◆ **Challenge**
Please count the lines in the records below that contain the string "what", treating uppercase and lowercase as different. Give only the number.

◆ **Data drawn from a collection**
--- START ---

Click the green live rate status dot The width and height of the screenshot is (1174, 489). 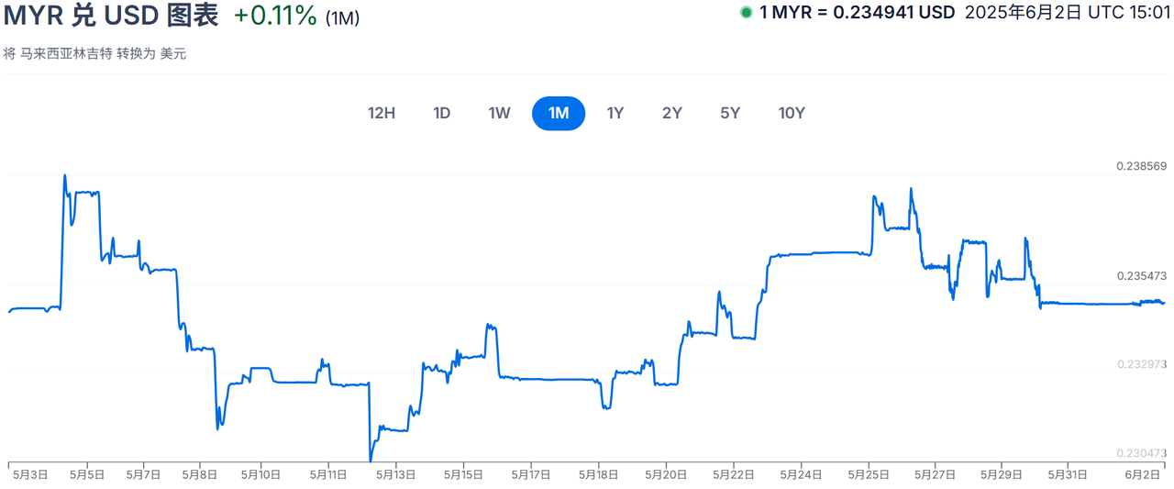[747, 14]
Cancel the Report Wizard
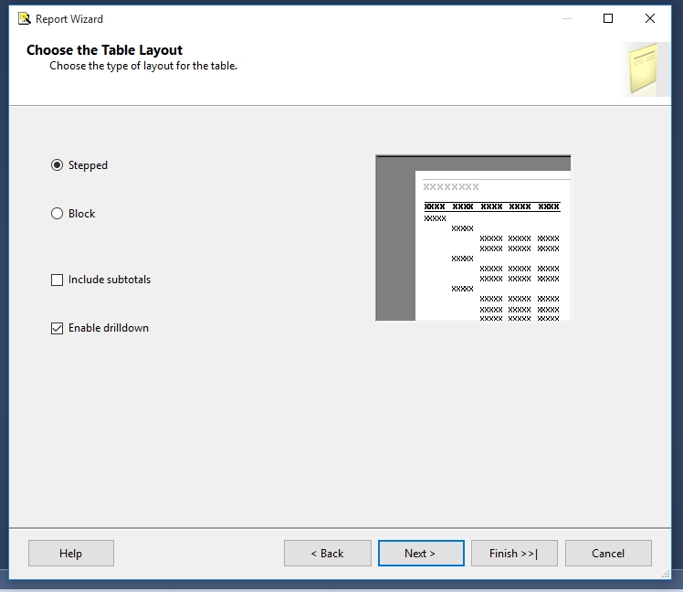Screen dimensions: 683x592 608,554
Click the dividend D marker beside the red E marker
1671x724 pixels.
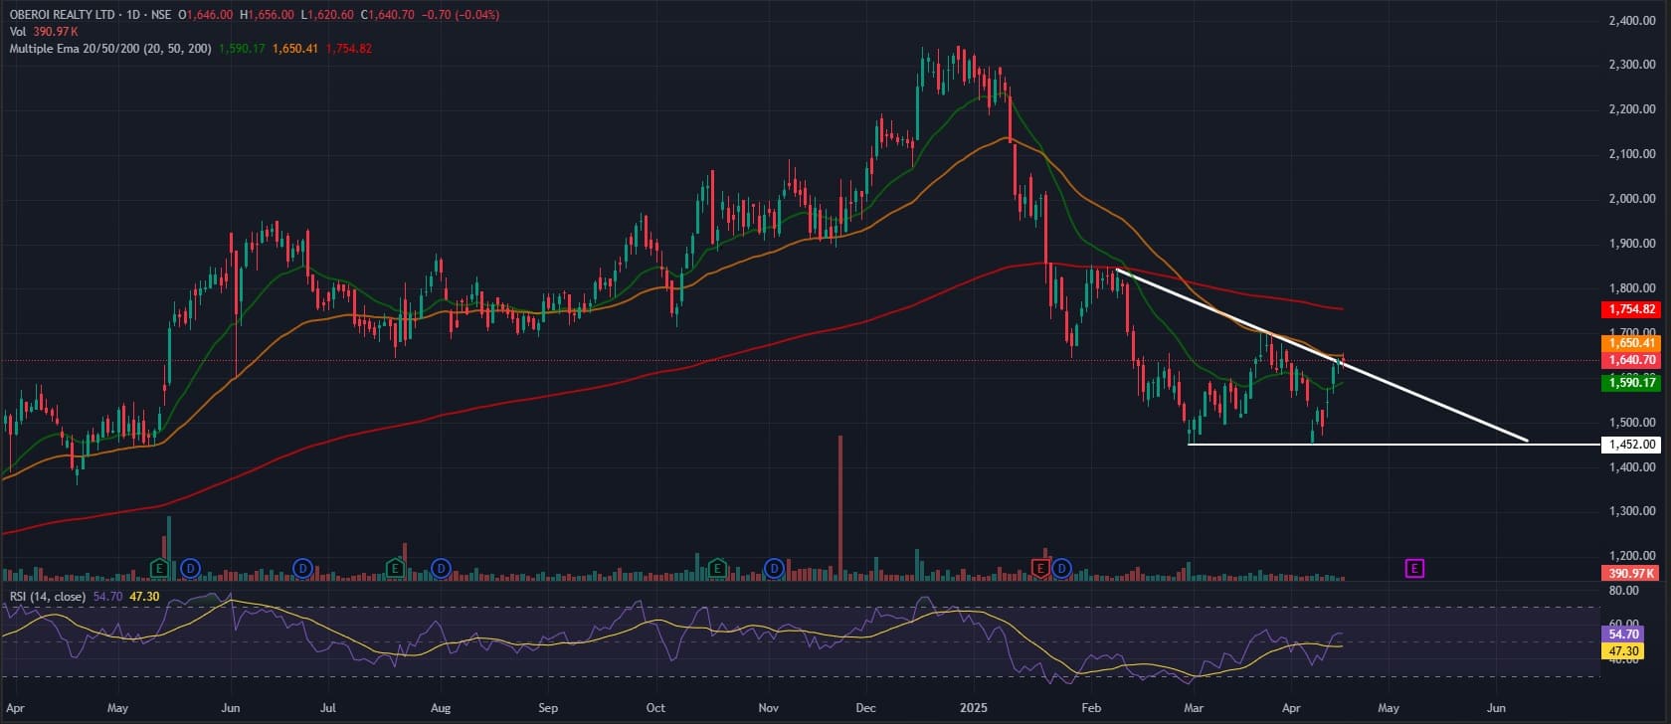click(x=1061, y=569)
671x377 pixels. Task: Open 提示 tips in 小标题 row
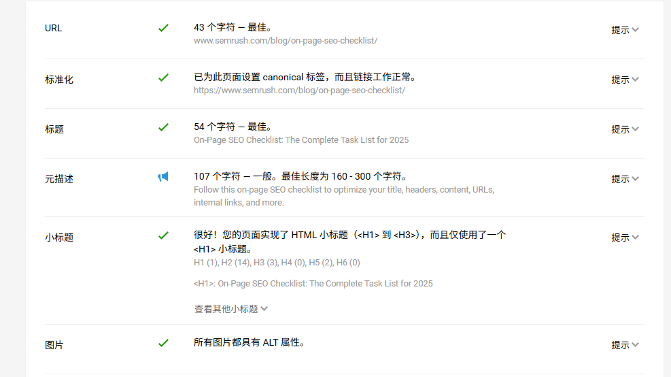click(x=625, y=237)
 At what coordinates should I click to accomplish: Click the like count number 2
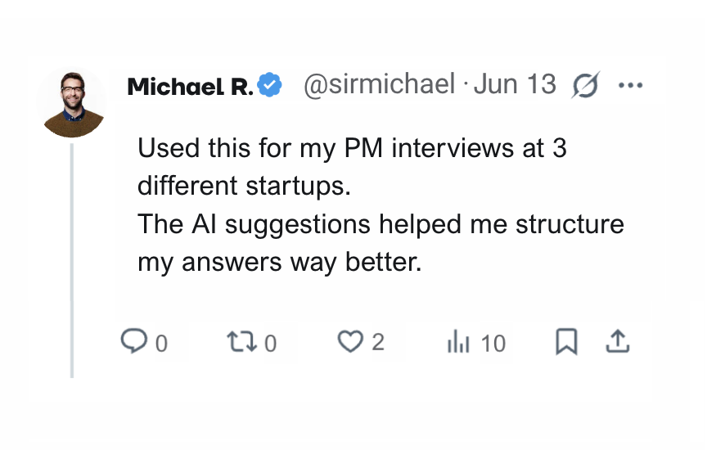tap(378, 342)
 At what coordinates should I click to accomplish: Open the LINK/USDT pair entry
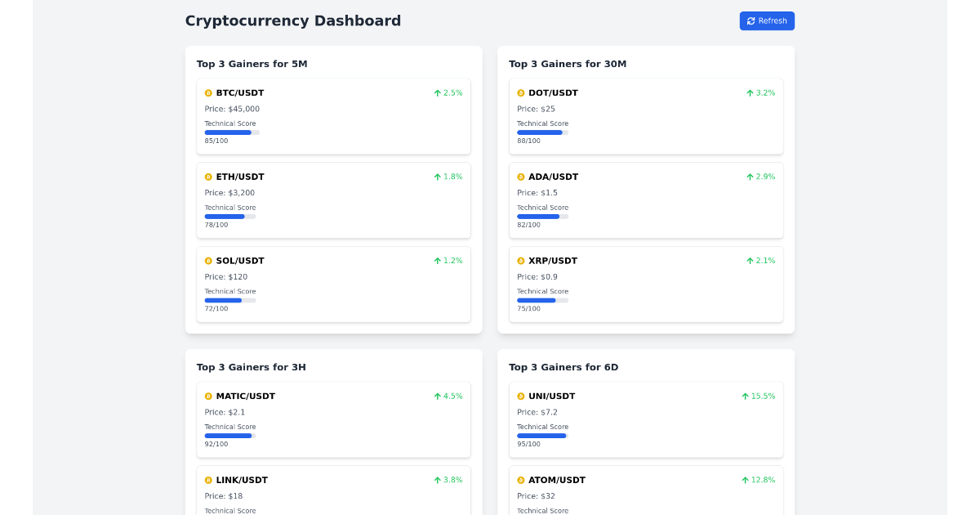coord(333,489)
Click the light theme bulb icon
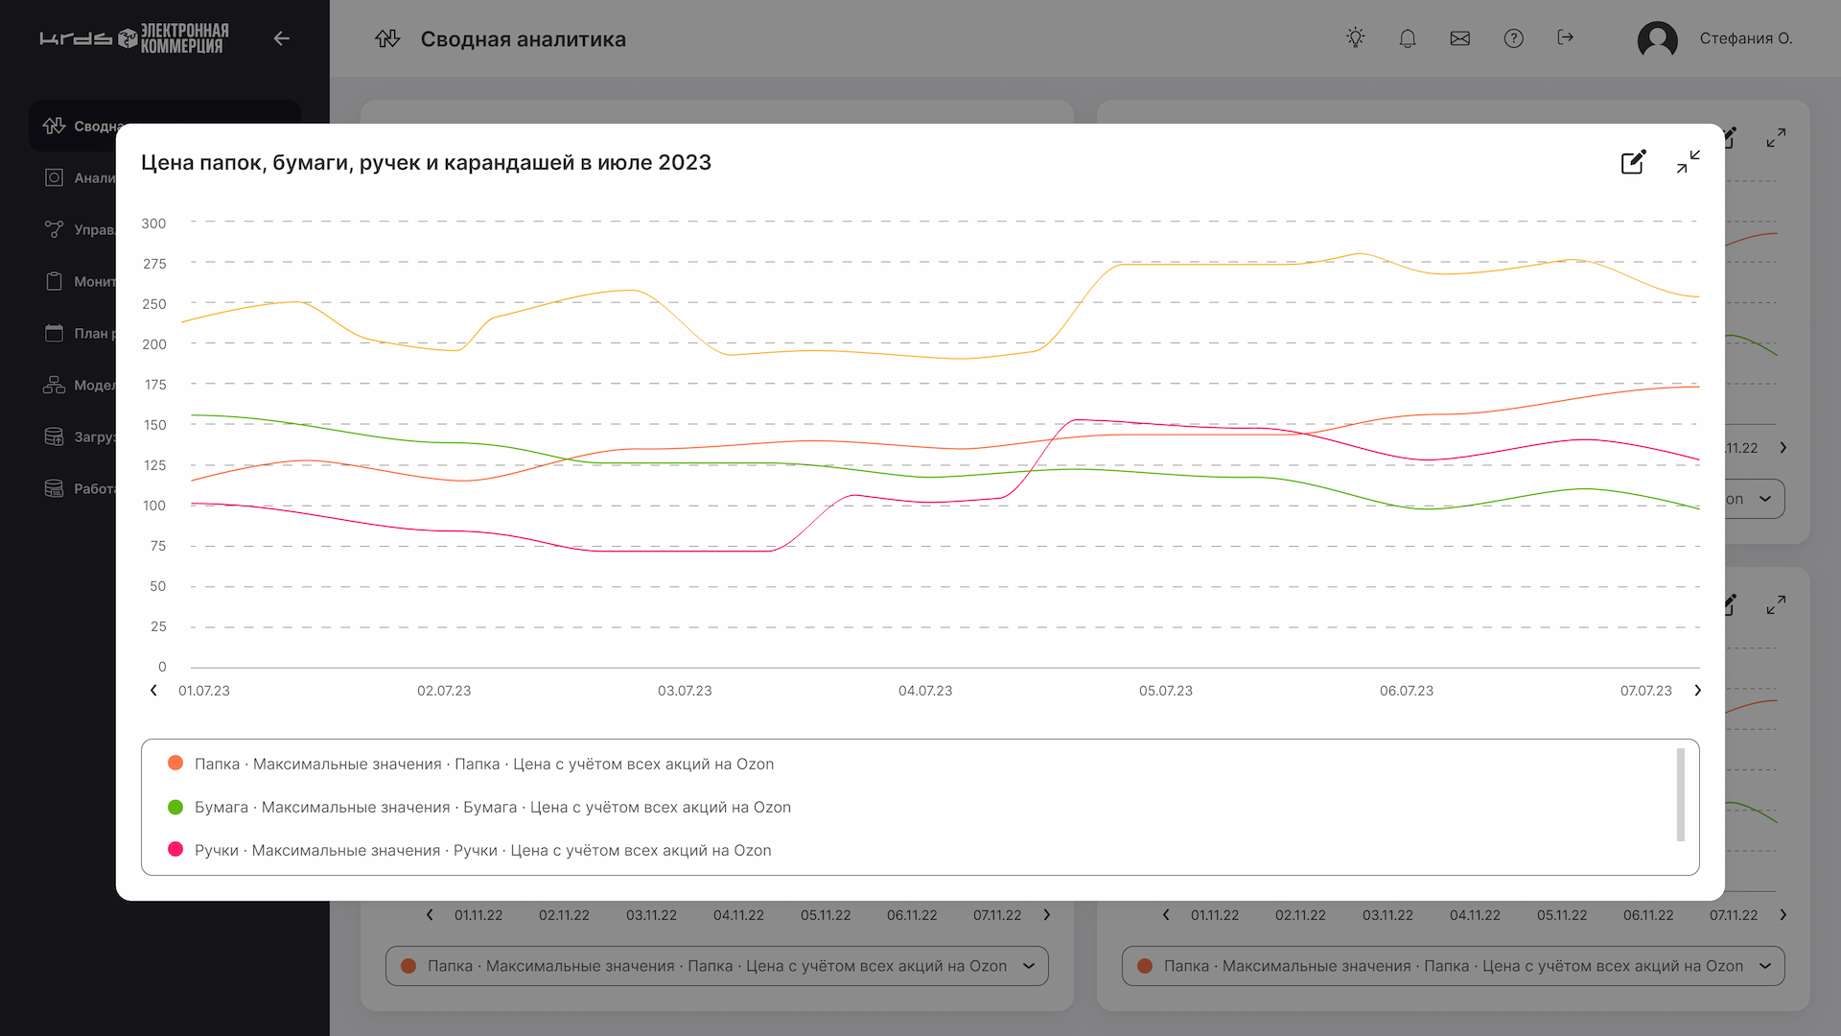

--- END ---

◆ **Correct response**
2